A User-centric Architecture for Ad-hoc Analytical Processing


Arnab Nandi (Principal Investigator)

Spyros Blanas (Co-Principal Investigator)

Niranjan Kamat (Graduate Student)

Feilong Liu (Graduate Student)

Supported by

NSF Award III: Small: A User-centric Architecture for Ad-hoc Analytical Processing
September 1, 2014 — August 31, 2017 (Estimated)
This material is based upon work supported by the National Science Foundation under grant No. (1422977).
Any opinions, findings, and conclusions or recommendations expressed in this material are those of the author(s) and do not necessarily reflect the views of the National Science Foundation.


Given the growing demand for interactive data exploration using cloud-based infrastructure, the PIs propose a user-centric architecture designed specifically for cost-effective, ad-hoc, real-time analytical processing. The proposed architecture will use answer approximation techniques and distributed in-memory query evaluation to offer a fluid data interaction experience to the end user. The user-centric interaction paradigm has the potential to revolutionize future data processing platforms, and rapidly accelerate data-driven discovery and decision making in areas such as business management, bioinformatics, astronomy, finance, and more.
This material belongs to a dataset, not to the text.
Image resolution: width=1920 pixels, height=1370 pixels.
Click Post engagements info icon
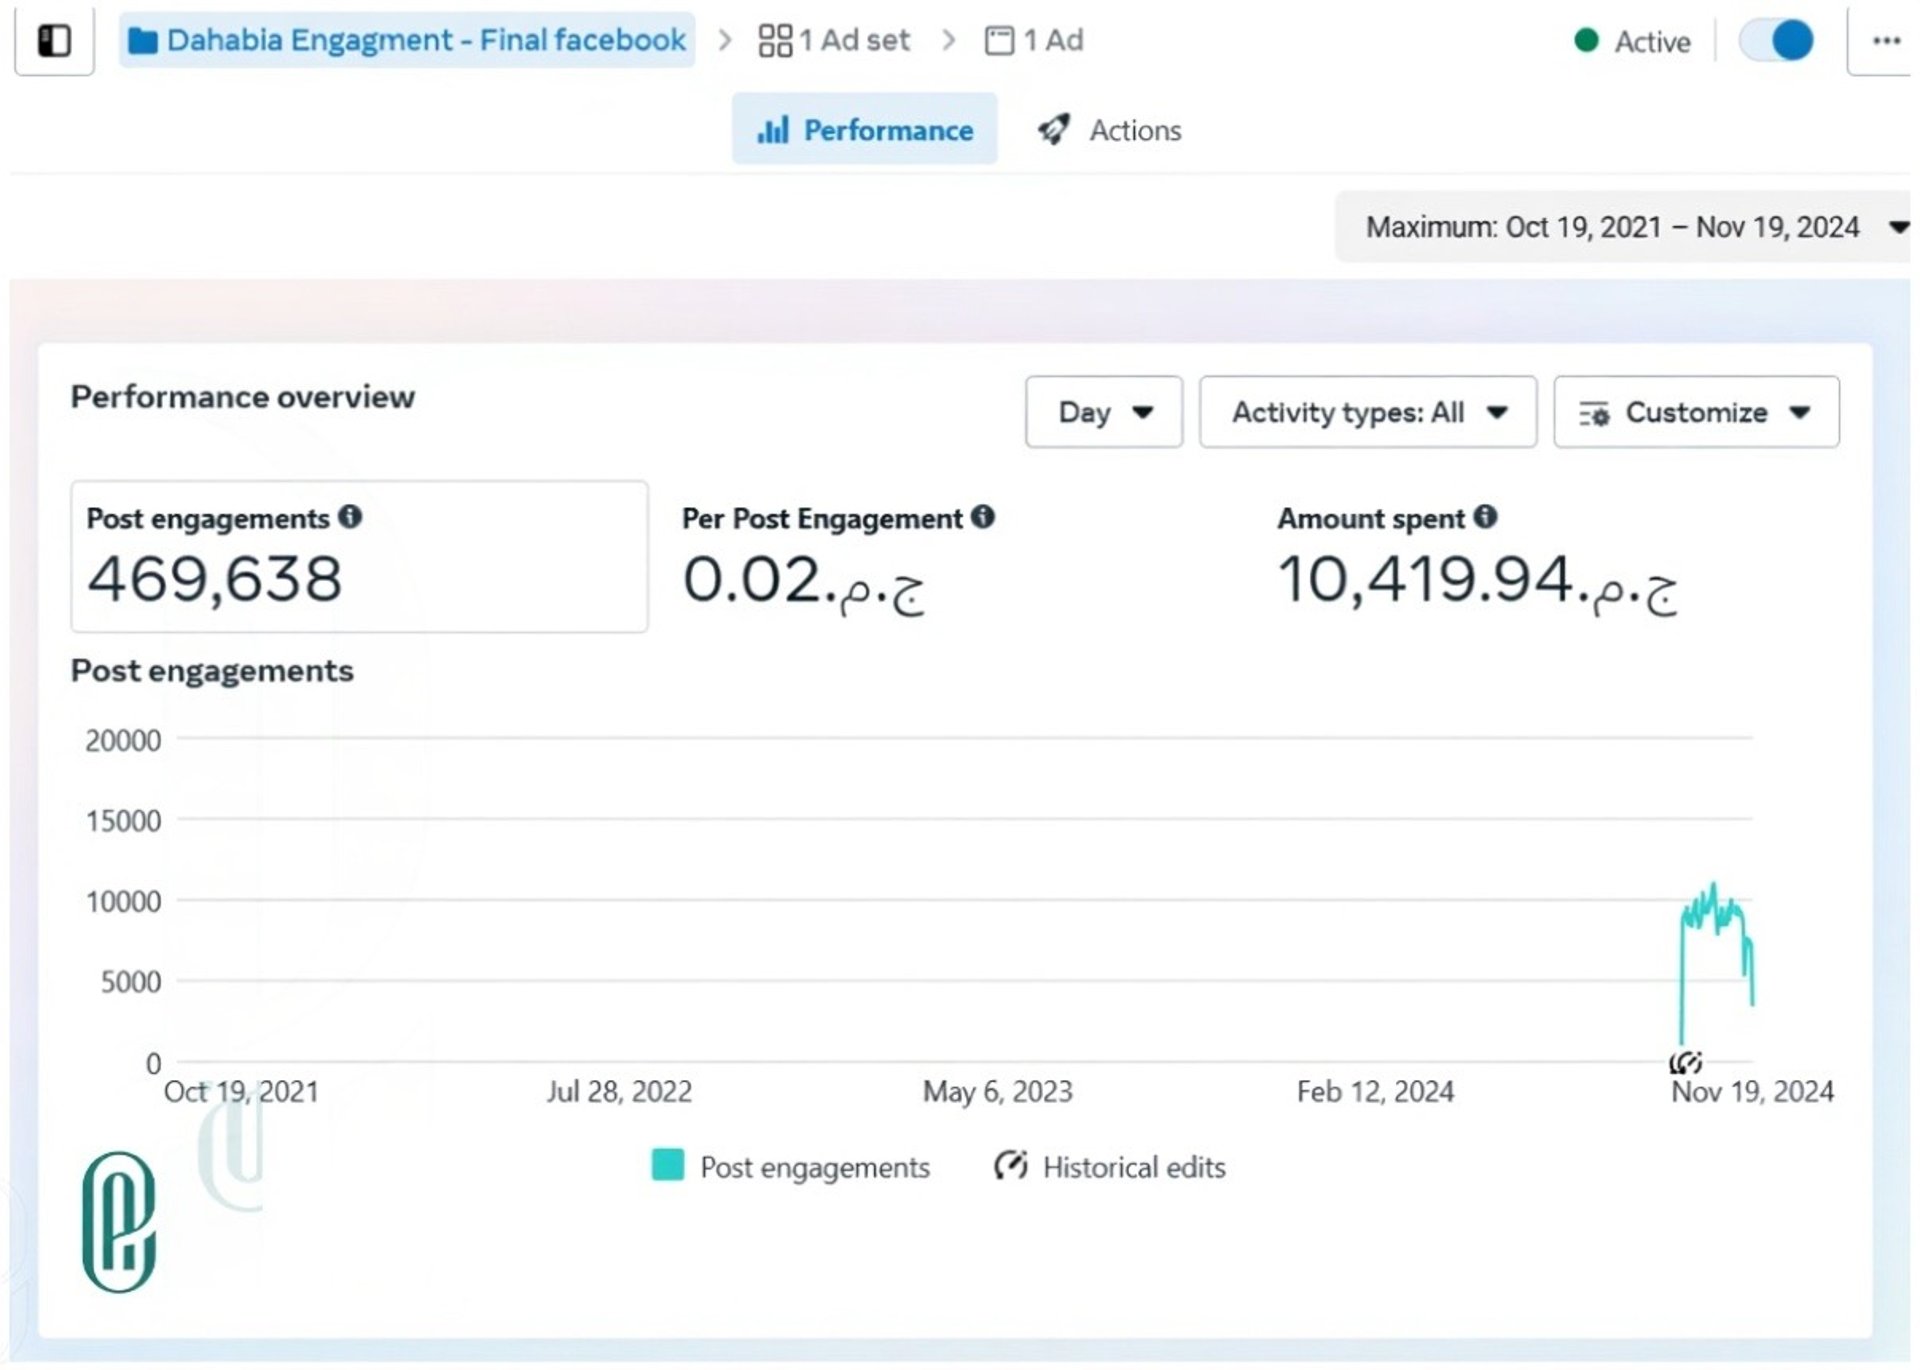(x=350, y=517)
The PIs propose a novel interactive faceted exploration paradigm for analyzing multi-dimensional data cubes. By tightly integrating faceted exploration of data cubes within a distributed, main-memory interactive query engine, this project investigates three complementary avenues: cube exploration models geared towards interaction, query evaluation strategies for interactive main-memory online analytical processing (OLAP), and distributed architectures for parallel analysis that trade accuracy to meet user-defined response time constraints. The PIs will investigate a unique combination of techniques such as speculative execution, shared scans and sampling to serve user-centric aspects of OLAP workloads. The simultaneous design of faceted exploration models and underlying database engine primitives allows data exploration tasks to be performed in an intuitive and interactive manner, while leveraging modern hardware features for performance. By focusing on the user, this project will rethink aspects of database architectures for interactively exploring large datasets.